Me and Dadi

Twin Perspective | Liam Zalubas | Photography

Twin Perspective | Liam Zalubas | Photography

Me and Dadi by August Van Der Werf

Simon turned the key in his doorknob lock and slowly opened the front door to his dark house. He put his right foot in the door jam and tried not to make a sound. It didn't matter. Tiny hands reached for his thighs. Sighing, he managed a weak smile as the child embraced him. Simon grunted slightly as he extended his arm to put his briefcase down. He put a hand on the child’s shoulder, and gently nudged him away so he could remove his lab coat.

When he had hung it up, he turned around and for a moment the child was gone. Simon took a deep breath. Gone for good? But then he heard the young, eager footsteps. Simon squeezed his eyes shut. This couldn’t keep happening. Not like this. When he opened his eyes, the child was holding a drawing for him to see: two choppy stick figures with smiley faces, holding hands on a sunny day. ME AND DADI, it read at the top in big messy handwriting. 

“What do you think, Daddy?” he asked.

Simon looked down from the drawing to see a pair of wide brown eyes, and body language that could only be expecting a compliment. Simon’s lip trembled a bit before he spoke.

“It’s wonderful, Anthony.”

A single tear rolled down Simon’s cheek. This is the beginning, he thought. It always is.

“Daddy?” Anthony asked, his smile suddenly gone.

“Yes?” Simon offered painfully.

By now the tears were falling freely.
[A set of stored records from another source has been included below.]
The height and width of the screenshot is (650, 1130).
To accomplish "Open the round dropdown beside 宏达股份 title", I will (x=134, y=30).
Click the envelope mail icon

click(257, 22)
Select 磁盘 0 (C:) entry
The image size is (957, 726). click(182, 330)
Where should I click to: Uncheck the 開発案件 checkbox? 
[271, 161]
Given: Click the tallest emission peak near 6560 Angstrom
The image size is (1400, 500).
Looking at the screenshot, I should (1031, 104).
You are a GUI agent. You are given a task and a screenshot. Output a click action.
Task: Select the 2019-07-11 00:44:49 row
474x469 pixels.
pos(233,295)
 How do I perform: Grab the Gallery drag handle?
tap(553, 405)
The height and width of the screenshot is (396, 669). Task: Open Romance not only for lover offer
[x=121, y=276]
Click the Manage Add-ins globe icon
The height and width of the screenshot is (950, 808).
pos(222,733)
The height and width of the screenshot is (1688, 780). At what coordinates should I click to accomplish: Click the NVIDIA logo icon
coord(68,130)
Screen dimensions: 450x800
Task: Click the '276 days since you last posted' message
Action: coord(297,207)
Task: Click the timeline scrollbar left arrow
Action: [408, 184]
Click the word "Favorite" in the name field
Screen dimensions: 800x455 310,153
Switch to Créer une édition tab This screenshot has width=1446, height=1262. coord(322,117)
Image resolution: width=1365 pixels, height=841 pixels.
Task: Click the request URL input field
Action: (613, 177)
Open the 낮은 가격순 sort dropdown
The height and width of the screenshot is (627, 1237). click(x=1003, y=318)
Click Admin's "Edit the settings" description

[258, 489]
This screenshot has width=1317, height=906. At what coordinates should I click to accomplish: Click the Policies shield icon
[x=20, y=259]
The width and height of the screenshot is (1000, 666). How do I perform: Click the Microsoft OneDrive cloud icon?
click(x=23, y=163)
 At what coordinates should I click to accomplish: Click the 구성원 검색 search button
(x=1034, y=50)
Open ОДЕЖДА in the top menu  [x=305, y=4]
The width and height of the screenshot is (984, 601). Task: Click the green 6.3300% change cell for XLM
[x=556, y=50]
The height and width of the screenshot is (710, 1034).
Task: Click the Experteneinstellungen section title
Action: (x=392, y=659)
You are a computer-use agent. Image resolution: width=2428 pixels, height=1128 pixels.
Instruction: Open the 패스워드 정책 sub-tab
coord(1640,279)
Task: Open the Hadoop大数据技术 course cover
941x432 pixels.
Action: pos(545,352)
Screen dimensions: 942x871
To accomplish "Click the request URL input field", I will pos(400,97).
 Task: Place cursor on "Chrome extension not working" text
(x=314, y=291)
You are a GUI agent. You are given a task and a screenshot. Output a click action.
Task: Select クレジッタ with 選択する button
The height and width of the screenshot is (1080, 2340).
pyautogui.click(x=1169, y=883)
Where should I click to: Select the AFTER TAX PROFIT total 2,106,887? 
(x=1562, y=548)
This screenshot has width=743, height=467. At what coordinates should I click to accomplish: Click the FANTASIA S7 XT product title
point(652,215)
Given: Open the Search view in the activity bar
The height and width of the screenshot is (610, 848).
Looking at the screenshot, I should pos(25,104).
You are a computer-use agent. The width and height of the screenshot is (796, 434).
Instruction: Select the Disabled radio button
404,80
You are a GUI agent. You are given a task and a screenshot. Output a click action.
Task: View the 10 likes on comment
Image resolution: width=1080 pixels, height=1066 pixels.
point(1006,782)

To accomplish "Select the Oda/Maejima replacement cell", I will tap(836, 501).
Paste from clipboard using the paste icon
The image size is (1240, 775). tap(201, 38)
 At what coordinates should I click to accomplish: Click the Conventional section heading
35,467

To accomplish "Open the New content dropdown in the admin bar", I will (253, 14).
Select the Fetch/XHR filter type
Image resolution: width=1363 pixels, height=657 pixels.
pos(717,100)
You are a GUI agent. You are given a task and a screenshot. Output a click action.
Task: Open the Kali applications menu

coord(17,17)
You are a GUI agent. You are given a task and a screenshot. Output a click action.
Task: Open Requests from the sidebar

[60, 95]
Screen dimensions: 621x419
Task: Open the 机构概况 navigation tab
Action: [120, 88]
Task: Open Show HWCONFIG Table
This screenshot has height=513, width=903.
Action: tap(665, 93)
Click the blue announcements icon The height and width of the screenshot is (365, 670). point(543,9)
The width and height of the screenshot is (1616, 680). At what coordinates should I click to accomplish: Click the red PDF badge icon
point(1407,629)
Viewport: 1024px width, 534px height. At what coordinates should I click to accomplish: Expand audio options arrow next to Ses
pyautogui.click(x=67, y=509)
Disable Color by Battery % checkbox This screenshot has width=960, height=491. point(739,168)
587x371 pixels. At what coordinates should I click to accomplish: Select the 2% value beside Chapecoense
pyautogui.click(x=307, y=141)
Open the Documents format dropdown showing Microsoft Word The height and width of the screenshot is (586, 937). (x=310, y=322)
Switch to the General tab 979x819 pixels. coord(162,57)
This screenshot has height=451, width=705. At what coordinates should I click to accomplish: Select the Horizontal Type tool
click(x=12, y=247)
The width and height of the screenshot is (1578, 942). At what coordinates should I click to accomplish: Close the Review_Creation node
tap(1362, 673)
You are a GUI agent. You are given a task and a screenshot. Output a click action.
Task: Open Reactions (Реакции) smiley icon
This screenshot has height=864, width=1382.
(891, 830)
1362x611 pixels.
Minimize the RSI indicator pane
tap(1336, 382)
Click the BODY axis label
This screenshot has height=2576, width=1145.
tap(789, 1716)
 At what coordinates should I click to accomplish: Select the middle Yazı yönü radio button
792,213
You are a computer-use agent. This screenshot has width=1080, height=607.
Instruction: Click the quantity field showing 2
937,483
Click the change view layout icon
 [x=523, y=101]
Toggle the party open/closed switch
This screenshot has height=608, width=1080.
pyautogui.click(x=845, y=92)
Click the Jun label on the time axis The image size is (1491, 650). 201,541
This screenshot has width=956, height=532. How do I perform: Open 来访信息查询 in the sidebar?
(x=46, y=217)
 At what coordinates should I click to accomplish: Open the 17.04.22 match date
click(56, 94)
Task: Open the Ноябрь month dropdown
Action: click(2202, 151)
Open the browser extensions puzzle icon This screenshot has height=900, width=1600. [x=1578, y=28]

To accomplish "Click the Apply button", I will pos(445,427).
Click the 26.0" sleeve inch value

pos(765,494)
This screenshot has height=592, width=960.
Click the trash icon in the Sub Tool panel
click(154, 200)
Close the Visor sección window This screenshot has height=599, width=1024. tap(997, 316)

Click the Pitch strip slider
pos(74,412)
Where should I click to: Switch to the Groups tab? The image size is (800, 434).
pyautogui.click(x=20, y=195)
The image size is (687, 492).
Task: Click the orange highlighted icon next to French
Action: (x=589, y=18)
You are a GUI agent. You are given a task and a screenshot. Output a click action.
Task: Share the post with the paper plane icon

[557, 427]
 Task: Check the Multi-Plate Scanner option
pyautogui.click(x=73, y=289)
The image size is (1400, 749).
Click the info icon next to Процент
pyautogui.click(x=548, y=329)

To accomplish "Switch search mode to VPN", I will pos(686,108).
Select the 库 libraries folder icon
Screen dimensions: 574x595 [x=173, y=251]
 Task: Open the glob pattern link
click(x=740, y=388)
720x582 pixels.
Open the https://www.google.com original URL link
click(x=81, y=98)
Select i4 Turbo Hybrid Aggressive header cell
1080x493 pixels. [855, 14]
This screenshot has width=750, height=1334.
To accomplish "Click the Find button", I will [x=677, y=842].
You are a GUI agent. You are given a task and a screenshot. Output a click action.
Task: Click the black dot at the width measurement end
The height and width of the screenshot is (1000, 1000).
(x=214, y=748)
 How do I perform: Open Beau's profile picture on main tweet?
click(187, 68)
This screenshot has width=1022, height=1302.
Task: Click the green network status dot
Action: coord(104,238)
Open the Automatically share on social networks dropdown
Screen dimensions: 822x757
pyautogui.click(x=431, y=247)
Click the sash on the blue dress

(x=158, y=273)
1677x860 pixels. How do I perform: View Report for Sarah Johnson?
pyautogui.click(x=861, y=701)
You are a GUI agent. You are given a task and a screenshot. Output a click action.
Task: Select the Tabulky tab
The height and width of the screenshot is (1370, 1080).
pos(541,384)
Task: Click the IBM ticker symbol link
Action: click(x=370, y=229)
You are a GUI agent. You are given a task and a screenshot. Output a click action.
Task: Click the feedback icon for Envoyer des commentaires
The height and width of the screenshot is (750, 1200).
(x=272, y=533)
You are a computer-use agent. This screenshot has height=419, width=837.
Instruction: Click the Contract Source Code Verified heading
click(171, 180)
He wasn’t even sobbing with each one; they just fell from his eyes like rain. 

“Why does your breath kinda smell, Daddy.”

“Just a drink, buddy,” Simon replied. “For grown-ups.”

“When can I come back, Daddy?”

“What are you talking about?”

“From the hospital. It’s scary.”

“It--”

He stopped himself. It scares me too, he thought. He swallowed, then collapsed onto the floor. Anthony dropped his drawing, and followed his father.

Sprawled out on the floor, Simon opened his briefcase, and took a test tube from its holder, which held many more. He found his footing, stumbled forward, and lost his balance again. He seemed to be falling right on top of Anthony, but he hit the ground instead.

“Daddy, why are you on the floor?” asked Anthony, suddenly standing above him in a place he wasn’t before.

Using a coffee table for leverage, Simon swiped for the door knob. When he found it, he pulled himself up again. He was just able to get to the other side of the door: the stairs to the basement, and down to his lab. He closed the door behind him, muffling Anthony’s voice on the other side. Simon let himself fall down the stairs. Anthony was waiting for him at the bottom.

Simon could see the beakers on the table just a few yards away. That was all he needed to will himself up. He walked past the bulletin board on the wall, crowded with papers filled with  formulas, equations, and calculations. None of them had worked. It was time to try something new. So Simon uncorked the test tube, and poured its contents into a larger flask with a darker liquid already inside. The concoction reacted with a steamy hiss, turning brighter as the new liquid bloomed inside.

Simon’s hands stopped shaking. He had remarkable control now.

“Watcha working on, Daddy?”

“It’s a potion. To make me stronger.”

“Whoa… will you be able to pick up cars and punch through walls?” Anthony asked excitedly, playfully extending his arms and flexing his biceps.

“Better than that,” said Simon. For the first time that night, he didn’t look at his son when he was speaking to him. He took the flask, and drank its contents in a single gulp. “It’ll give me the strength to move on.”

Simon unlocked the front door and let himself stumble inside. He absentmindedly dropped his briefcase and let his lab coat fall off of him. Dinner, then bed, he thought. He couldn’t be bothered to do much more. That would take too much energy. He opened the fridge. There was still some leftover soup. By now it had turned a bit pasty, but Simon was too tired to care.

He was alone at the table until the cat, Doctor, decided to join him. He liked the cat, he had decided. He would keep it. It was nice having the company.

When he was finished eating, he left the bowl on the table and retired to the basement. He poured the concoction into the tube, up to the black line he’d drawn with a Sharpie. Ten milligrams. It didn’t need to be precise, though.

He went back upstairs, fed Doctor, and went to sleep. The dreams were finally starting to get good again.

For a while, Simon didn’t venture down to the lab. The table that once was filled with science experiments was now cleared, and the spot where Anthony once stood was now empty. Simon looked past both of these things. He looked at the bulletin board, where he kept Anthony’s drawing next to all of his equations.

Almost three months had gone by now, and the potion seemed to be working steadily, as long as he remembered to take it every day. Slowly but surely it would work its magic. It would be a while until the next phase in Simon’s life, but now it was easier to recognize that. Pretty soon, Anthony lived only in the drawing, holding hands with his father on one final, everlasting day of sun.

For the time being, that would be enough.